We started Mockingbird this week, and as with most things I give kids to read, I never give them chapter questions; instead, they meet in groups after reading a section of the novel and discuss what they think is important, not what I guide them to think. They had their first discussion today and it was, I believe, the best one I’ve observed in a long time. And there’s a reason for that.
SPEAKING & PRE-READING
Yesterday, we started with discussion stations. I had created a pile of task cards, grouped in a variety of categories, that had them thinking about issues in the book. Categories included: What would you do, Make a case for and against, Would you rather? Explain and Describe. Students moved in groups of five around the stations, selecting a card from the stack at each station. Each of them had to complete the speaking task on the card. They had animated discussions and got into some of the really important concepts from the novel, like Is it OK to read books with the N-word? Or What does courage mean to you?
Then, today we had our first group discussion about the novel. They were to have read the first four chapters and met to discuss what they believed to be important. I’ve done this many times before, but this time I was hearing them bring in some of the ideas that we had discussed yesterday. For example, instead of just discussing the rumors around Boo Radley, they were tying it in with the fear of the unknown.
After we had our full-class discussion, I asked them about this: Did the ideas you discussed yesterday influence what you talked about today? Twenty-six heads nodded, and several commented that the chats helped focus their discussion because those concepts were fresh in their minds.
Previously, I would begin my TKAM unit with some quick-writes, ones that focused on some of the ideas I had on the task cards. But you can only do so many quick-writes, so only a few of the concepts get explored. The discussion stations allowed students to explore multiple topics — and practice their speaking and listening skills.
The cards are available in my TpT store, but you can make up your own as well. Just brainstorm the important ideas and concepts that are part of the text students are reading, then group them using the categories I listed above – or your own. I had many options for each one, but as long as you have four – six for each station, then each student in each group can speak to a different topic.
At the beginning of each rotation, I gave them a minute to select a card and gather their thoughts. Then, each student had two minutes to speak to their topic. This took approximately ten minutes per rotation. We have seventy-five minutes together, so there was time at the end of the class to continue any discussion they found interesting.

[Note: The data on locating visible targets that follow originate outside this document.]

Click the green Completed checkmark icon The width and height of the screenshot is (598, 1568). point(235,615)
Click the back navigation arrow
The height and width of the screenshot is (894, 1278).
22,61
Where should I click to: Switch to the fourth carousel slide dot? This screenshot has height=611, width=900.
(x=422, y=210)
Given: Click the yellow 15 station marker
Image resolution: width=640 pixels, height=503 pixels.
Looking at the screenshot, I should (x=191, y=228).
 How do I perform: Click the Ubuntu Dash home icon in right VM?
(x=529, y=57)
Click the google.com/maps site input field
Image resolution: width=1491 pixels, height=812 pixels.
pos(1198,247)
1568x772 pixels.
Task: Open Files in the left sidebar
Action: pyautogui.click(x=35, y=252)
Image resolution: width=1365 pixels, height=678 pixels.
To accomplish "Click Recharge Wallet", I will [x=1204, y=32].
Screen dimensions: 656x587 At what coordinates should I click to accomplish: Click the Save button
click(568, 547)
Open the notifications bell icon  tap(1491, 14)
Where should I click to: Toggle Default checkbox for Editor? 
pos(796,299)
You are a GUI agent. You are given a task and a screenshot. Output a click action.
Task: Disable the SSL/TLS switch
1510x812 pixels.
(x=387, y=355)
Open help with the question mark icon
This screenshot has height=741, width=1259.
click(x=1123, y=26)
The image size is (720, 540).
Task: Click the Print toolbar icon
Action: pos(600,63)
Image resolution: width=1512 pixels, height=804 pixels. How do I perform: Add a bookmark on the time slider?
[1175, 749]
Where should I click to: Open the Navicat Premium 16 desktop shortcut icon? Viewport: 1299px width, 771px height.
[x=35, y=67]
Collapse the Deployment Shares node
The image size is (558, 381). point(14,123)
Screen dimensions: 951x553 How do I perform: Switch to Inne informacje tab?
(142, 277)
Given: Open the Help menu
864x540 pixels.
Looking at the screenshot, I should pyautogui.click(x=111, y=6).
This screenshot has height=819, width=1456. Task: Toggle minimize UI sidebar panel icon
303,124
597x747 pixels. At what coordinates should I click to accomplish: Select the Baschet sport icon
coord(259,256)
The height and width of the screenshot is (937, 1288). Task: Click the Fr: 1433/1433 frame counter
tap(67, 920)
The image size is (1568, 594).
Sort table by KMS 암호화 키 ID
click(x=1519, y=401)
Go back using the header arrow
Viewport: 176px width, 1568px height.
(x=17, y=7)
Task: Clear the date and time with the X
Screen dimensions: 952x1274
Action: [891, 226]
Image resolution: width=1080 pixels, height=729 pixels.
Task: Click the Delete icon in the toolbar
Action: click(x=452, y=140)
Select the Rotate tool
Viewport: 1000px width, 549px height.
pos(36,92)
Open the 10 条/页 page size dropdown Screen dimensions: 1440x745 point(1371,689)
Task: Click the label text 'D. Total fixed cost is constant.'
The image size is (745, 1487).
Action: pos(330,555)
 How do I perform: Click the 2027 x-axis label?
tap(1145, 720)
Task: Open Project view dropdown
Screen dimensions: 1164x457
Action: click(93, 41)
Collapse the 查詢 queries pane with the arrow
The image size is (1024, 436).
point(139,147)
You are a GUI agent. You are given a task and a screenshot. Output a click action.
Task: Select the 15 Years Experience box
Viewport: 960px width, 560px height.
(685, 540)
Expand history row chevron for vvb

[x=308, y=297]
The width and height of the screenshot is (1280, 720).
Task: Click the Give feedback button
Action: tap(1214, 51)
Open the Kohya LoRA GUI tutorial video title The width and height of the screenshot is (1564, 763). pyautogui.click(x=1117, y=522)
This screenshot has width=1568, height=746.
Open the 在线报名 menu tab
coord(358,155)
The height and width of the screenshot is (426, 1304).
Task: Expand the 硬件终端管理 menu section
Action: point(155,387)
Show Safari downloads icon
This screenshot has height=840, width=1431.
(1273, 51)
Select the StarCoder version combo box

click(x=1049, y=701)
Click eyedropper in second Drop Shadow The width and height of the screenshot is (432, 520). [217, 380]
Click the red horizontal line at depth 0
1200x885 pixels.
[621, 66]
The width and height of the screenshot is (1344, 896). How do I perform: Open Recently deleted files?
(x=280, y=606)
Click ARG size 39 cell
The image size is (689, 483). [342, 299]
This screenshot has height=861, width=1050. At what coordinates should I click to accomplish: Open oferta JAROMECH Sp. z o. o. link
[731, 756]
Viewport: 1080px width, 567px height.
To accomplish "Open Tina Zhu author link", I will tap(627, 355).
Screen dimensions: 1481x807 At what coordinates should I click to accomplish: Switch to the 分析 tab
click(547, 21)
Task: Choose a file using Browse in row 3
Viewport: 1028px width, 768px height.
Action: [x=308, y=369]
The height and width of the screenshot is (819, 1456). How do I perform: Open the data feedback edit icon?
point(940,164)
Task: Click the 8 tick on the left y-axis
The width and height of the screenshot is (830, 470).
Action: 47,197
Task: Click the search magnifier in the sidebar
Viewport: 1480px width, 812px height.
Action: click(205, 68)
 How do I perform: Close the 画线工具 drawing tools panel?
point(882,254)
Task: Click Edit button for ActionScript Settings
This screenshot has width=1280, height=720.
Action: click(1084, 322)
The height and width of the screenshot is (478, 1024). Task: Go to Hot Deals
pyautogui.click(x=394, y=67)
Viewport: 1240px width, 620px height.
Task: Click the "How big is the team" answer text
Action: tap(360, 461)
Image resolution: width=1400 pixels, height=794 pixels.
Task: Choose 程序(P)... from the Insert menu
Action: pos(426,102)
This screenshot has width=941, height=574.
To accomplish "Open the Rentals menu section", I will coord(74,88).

I’m currently working on a set of discussion cards for Macbeth. Let me know if you’d like to see some speaking activities for other texts!
Rike Neville says
I do something very similar to this! It's so much fun, and I get so much from listening to their discussions. By the end of the book, they know it SO well! Last week, we watched the movie "That Was Then, This Is Now", and they could pinpoint every deviation, debate whether the ending had a stronger impact in the book or the movie, which had the characters making the same decisions they would have, etc. They KNEW the book inside and out because of the discussions they had throughout the read-aloud.
Room 213 says
It sure is wonderful when we get them thinking and connecting!
Coleen Casey says
I would love to see some speaking activities for any of the following texts: A Lesson Before Dying, Julius Caesar, Romeo & Juliet, Thirteen Reasons Why, The Pearl, The Odyssey, Oedipus.